The comments came from an interview with NBC anchor Brian Williams. Initially, Nightly News didn't report the relatively innocuous remark, excluding it from a taped interview that ran on July 25. However, by July 26, Williams had caught up with a British tabloid press angry at "Mitt the Twit." The anchor opened the show by trumpeting, "[Romney's statement] erupted today in public and now the question is, how did a Romney campaign overseas trip end up offending so many people here in London?"
That same night, CBS Evening News anchor Scott Pelley also led with Romney's comments about the Olympic games. He insisted, after just one day of a week-long tour, that the trip was getting attention "for all the wrong reasons" and deemed the former governor's remarks "a diplomatic blunder."
As the trip continued, so did the negative spin from the evening newscasts. Despite pressing economic and foreign policy problems facing the world, both ABC and CBS on July 27 highlighted trifling details such as Romney's motorcade in London getting stuck in traffic. (A snafu that partially validated the candidate's warning about the Olympics.) On CBS, Mark Phillips cast this as "another bad moment."

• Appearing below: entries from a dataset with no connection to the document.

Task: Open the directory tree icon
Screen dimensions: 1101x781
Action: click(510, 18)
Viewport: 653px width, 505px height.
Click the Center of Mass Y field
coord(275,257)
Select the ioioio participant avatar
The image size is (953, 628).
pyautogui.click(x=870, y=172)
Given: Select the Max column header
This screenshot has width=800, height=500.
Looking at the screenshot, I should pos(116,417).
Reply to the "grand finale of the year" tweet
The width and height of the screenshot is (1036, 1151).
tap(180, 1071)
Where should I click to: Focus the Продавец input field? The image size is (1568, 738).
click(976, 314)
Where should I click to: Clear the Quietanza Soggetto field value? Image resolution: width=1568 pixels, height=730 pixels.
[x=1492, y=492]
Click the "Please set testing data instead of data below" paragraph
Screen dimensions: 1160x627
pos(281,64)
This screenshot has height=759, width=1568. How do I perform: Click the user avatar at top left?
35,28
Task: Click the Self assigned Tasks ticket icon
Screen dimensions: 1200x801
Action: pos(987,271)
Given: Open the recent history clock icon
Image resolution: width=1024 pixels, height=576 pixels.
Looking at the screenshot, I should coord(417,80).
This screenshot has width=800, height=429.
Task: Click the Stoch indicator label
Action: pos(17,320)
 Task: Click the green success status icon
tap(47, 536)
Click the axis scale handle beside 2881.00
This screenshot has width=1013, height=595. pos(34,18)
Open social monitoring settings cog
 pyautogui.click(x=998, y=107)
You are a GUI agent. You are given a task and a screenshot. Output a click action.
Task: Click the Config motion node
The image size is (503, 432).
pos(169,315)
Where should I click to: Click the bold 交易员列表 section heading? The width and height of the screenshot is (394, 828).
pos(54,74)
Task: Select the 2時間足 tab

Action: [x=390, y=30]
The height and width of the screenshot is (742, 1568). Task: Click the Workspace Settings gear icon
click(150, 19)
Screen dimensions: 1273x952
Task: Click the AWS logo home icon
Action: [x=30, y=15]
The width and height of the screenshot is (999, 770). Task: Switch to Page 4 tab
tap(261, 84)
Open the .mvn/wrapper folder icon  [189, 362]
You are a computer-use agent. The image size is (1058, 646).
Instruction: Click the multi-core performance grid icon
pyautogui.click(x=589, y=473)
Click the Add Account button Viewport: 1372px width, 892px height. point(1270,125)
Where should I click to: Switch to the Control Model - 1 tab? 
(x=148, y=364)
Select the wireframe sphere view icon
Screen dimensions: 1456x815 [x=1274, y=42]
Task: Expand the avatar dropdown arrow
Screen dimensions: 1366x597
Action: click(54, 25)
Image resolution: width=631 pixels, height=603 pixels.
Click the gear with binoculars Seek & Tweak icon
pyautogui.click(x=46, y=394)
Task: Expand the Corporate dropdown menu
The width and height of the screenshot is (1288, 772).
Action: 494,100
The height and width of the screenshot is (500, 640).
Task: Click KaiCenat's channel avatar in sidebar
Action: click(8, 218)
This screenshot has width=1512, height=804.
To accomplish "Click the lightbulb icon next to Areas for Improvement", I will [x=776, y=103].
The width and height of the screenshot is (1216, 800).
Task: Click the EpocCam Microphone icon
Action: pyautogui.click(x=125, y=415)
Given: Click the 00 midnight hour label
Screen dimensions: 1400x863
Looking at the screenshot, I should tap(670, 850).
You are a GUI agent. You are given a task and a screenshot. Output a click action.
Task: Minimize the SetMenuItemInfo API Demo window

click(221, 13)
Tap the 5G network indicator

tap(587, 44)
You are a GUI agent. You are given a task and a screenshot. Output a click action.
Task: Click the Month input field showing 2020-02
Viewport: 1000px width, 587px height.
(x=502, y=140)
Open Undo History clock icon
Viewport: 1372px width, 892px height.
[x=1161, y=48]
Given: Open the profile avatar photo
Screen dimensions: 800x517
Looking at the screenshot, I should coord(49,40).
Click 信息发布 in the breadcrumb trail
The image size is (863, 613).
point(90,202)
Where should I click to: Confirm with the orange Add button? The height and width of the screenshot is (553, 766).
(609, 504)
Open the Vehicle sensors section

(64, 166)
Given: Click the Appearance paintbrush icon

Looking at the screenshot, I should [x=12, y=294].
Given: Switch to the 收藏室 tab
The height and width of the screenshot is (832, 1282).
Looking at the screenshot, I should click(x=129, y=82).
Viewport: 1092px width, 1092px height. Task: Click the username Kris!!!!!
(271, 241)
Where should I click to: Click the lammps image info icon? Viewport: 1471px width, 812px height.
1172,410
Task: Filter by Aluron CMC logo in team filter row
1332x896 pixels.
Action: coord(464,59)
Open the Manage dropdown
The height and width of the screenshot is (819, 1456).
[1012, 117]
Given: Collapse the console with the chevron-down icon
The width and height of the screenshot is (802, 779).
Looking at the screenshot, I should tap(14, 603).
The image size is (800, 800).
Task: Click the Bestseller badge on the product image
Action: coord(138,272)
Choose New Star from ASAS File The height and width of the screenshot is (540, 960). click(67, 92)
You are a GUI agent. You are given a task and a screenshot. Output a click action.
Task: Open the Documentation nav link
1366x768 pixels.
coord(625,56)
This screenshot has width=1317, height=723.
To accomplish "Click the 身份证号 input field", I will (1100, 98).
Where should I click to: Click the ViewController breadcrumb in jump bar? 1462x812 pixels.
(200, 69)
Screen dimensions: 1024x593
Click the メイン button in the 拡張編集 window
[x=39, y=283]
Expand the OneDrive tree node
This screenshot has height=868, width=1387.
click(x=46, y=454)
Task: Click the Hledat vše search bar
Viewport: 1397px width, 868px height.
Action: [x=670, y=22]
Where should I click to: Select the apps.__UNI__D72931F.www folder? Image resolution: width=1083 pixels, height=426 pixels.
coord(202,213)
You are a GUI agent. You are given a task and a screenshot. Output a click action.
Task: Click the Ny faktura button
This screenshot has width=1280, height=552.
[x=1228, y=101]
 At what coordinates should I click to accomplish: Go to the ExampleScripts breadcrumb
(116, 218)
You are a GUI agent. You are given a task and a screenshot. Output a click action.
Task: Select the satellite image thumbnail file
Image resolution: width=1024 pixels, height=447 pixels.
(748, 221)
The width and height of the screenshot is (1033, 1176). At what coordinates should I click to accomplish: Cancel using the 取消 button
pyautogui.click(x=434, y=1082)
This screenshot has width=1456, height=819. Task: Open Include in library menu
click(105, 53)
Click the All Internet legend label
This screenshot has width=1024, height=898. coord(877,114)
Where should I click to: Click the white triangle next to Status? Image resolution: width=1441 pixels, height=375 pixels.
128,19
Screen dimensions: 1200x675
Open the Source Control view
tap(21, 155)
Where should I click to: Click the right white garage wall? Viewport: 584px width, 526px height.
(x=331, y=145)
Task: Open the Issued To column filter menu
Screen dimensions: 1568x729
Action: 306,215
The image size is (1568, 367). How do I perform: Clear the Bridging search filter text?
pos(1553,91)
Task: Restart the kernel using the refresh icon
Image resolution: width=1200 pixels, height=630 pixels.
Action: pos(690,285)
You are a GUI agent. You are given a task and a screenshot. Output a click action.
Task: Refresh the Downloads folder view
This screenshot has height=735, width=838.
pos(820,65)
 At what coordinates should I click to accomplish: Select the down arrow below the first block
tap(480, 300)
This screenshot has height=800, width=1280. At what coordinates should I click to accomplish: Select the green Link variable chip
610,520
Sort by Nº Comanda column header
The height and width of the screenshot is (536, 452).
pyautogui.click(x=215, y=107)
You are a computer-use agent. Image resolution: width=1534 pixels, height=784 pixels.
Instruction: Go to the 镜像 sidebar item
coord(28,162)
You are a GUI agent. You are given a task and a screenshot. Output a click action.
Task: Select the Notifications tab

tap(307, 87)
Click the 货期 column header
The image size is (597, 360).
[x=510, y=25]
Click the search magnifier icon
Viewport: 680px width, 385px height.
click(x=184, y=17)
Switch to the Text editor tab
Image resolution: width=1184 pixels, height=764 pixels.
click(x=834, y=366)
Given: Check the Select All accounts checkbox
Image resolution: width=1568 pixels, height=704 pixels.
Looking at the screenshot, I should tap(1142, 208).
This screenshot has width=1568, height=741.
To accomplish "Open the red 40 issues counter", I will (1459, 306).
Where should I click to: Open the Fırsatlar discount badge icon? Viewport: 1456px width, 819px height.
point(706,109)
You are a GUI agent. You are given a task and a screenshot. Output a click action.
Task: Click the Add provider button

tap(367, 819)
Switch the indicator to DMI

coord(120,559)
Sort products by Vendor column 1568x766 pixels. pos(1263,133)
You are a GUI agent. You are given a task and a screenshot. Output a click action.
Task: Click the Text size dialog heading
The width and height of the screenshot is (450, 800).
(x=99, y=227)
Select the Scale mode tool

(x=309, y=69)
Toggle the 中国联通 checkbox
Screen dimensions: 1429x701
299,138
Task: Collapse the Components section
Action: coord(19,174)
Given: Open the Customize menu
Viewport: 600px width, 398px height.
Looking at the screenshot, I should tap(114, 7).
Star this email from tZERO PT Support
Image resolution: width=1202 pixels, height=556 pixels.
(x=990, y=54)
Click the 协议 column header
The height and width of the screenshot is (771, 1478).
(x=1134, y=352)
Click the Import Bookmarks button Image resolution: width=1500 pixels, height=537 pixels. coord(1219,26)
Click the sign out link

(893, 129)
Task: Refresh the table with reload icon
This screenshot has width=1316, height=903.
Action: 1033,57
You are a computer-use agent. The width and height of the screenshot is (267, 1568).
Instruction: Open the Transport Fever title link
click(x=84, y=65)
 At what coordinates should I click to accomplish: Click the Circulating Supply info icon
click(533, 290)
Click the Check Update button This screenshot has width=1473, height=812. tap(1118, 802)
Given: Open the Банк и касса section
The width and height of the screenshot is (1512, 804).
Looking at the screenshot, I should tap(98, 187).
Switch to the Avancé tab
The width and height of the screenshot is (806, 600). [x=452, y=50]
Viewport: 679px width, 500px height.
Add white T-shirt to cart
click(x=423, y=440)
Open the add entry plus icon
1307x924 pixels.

On July 29, Evening News correspondent Jeff Glor joined the pig pile: "After a rough first stop on his seven-day overseas trip, Mitt Romney was hoping Israel would go better than Britain. The day was not error-free." The "error" amounted to focusing on just how strong the Republican's language would be on Israel's defense against Iran.
Over seven days, Romney netted 53 minutes worth of stories from the three networks. In comparison, Obama's 2008 tour through the Middle East and Europe resulted in 92 minutes for eight days. (The tour resulted in news segments that encompassed full reports and anchor briefs.)
In July of 2008, Barack Obama's international tour took him to Israel where, in an attempt to show toughness over Iran, the then-senator incorrectly told reporters that he was a member of the Senate Banking committee. (Obama erroneously referred to "his" committee's calls for divestment from Iran.) There was no outcry and no reporting of "errors" or "gaffes," at least on the three broadcast evening newscasts.
Obama's 2008 foreign tour, unlike Romney's 2012 version, received glowing coverage.
When the Democrat arrived in Berlin to speak, Brian Williams could hardly contain himself. On the July 24, 2008 Nightly News, he trumpeted, "...The man from Chicago, Illinois, the first ever African-American running as presumptive nominee of the Democratic Party, brought throngs of people into the center of Berlin, streaming into this city, surging to get close to him, to hear his message."
On the same program, Andrea Mitchell was beside herself, marveling at the large crowds: "It's hard to figure out what the comparison is. What do you compare this with?"
Then-CBS Evening News anchor Katie Couric couched the visit in the most favorable terms, hyping, "Barack Obama extends the hand of friendship to Europe."
At the end of Romney's tour, Brian Williams summed up the week as concluding "with controversy, some hurt feelings, and some raw tempers." NBC reporter Peter Alexander highlighted a Romney aide who swore at journalists for screaming questions just after the candidate left the Polish Tomb of the Unknown Soldier.
Alexander lectured that the trip was "at times marred by missteps" and that "Romney offend[ed] his Olympic hosts and Palestinian leaders."
While Romney's trip resulted in his most substantial coverage since wrapping up the Republican primary, the stories were overwhelmingly negative. Contrasted with the fawning coverage Barack Obama received four years ago, the network's rough coverage of Romney's trip stands as yet another reminder of the media's double standard when it comes to Barack Obama and any conservative candidate who might get in his way.